- **WORK TO BE COMPLETED**
Below, find the line containing "Instruction: Open the Penne Rigate box image" and the line containing "Task: Click the"; reproduce exactly those two and every line between them, omitting pictures.

- **PROVIDED INFORMATION**
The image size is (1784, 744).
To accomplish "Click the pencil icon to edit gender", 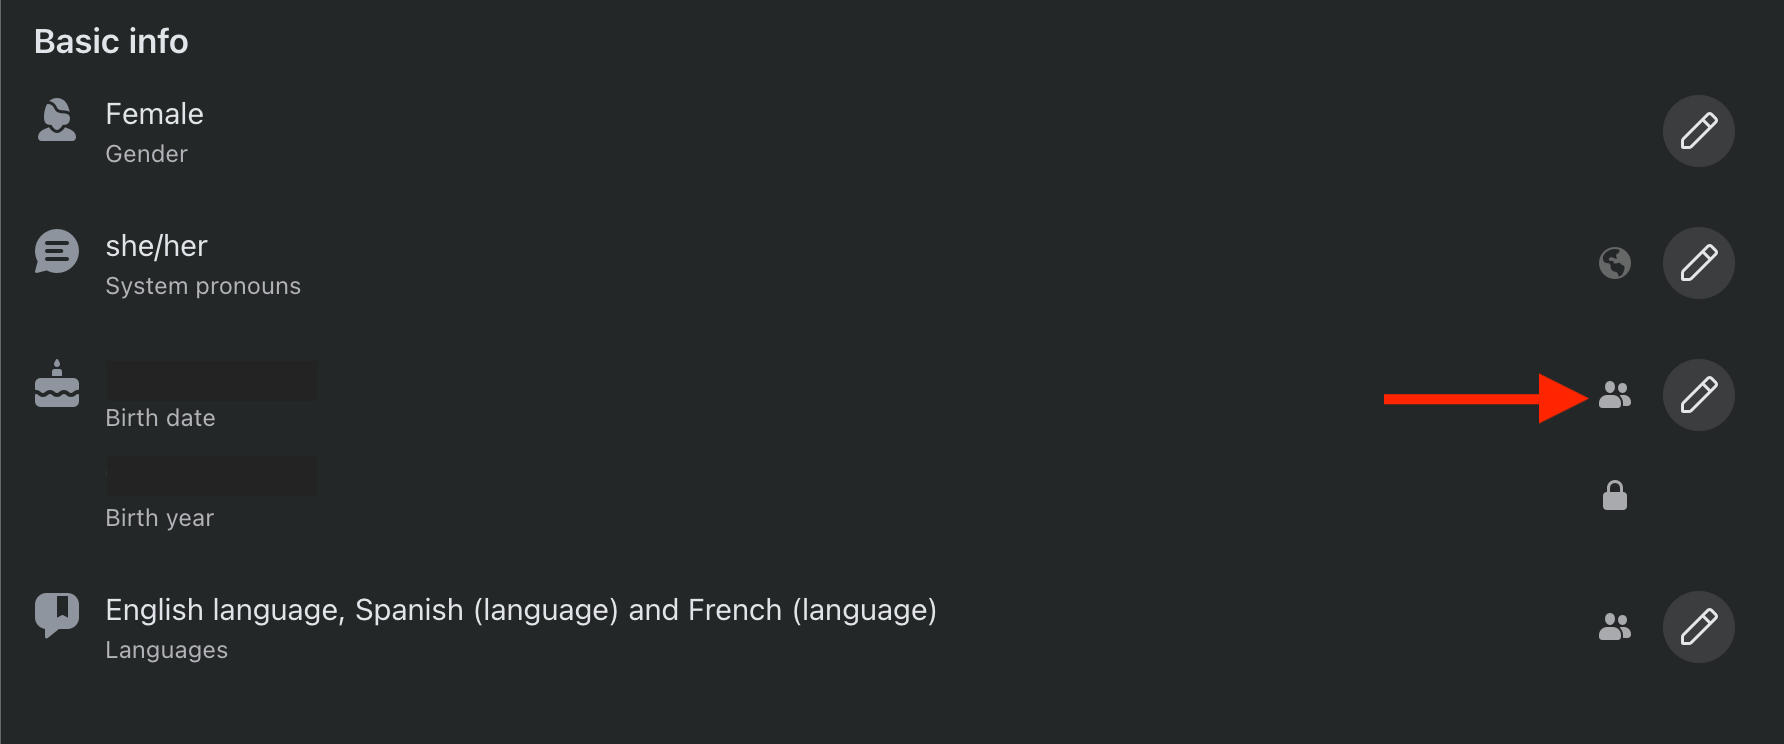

---

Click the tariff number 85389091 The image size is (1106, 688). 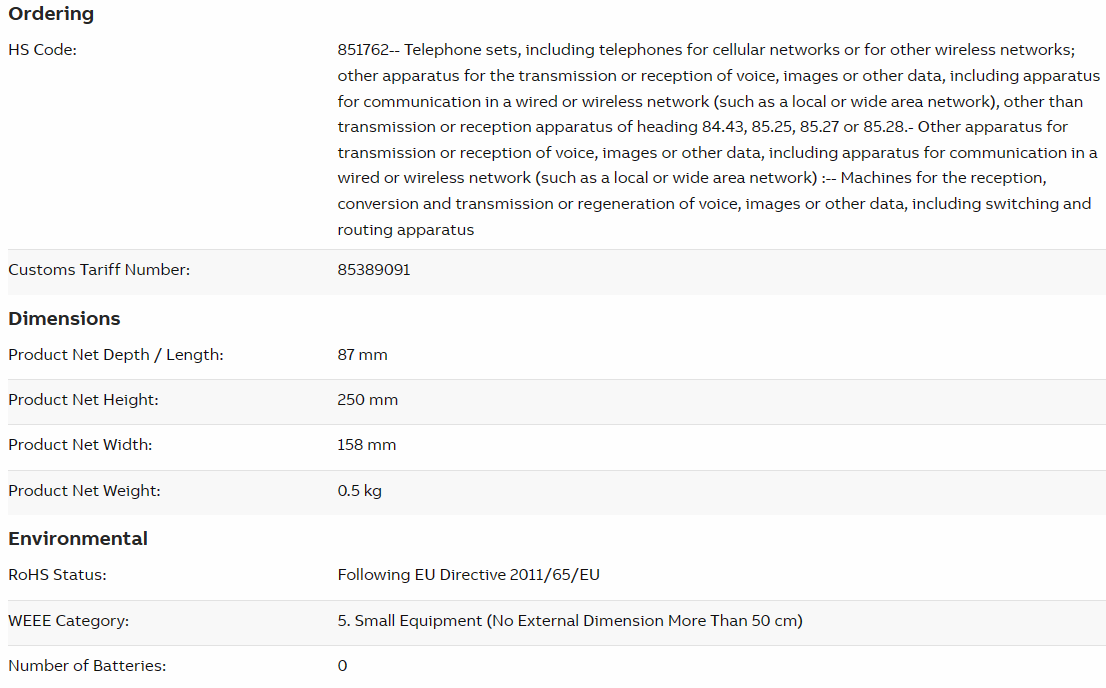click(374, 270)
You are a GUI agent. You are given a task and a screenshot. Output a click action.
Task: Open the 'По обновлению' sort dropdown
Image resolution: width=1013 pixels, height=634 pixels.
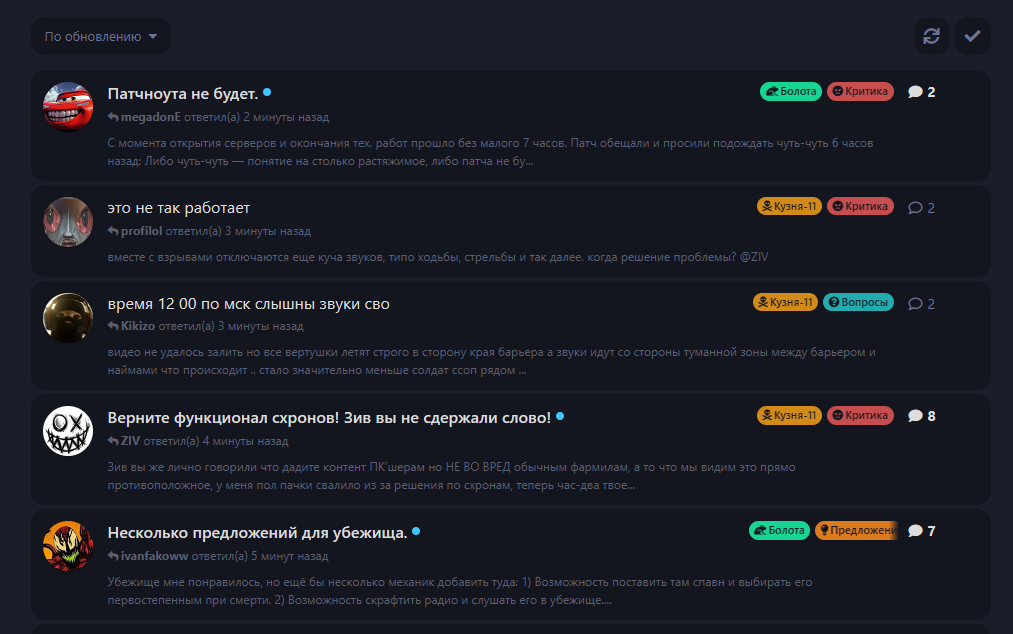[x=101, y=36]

...

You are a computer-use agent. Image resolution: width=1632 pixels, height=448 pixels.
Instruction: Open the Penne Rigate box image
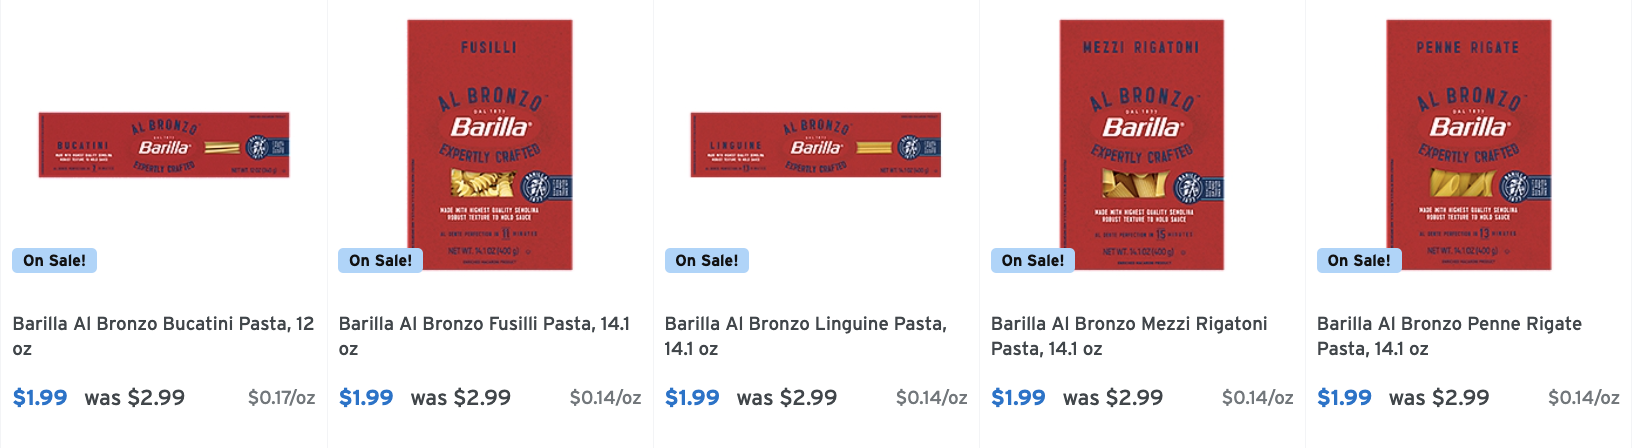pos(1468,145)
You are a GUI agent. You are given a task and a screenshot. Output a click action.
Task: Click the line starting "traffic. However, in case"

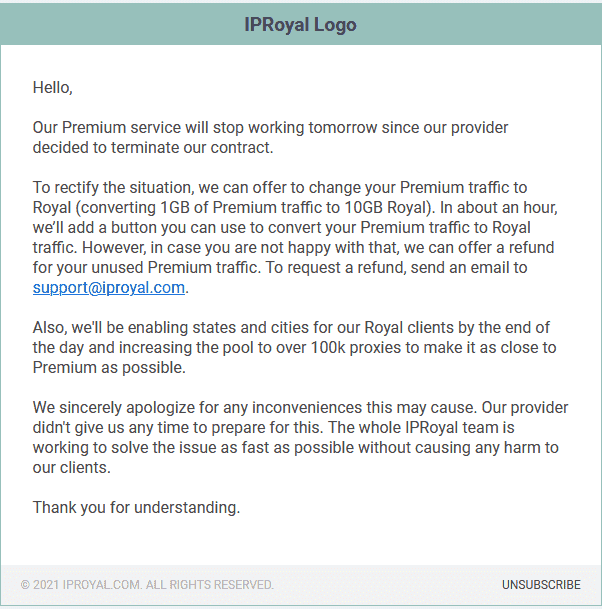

- **PROBLEM SOLUTION**
Instruction: Open the Penne Rigate box image
pos(1468,145)
You are a GUI agent. You are given a task and a screenshot. Output a click action.
Task: Click the line starting "traffic. However, in case"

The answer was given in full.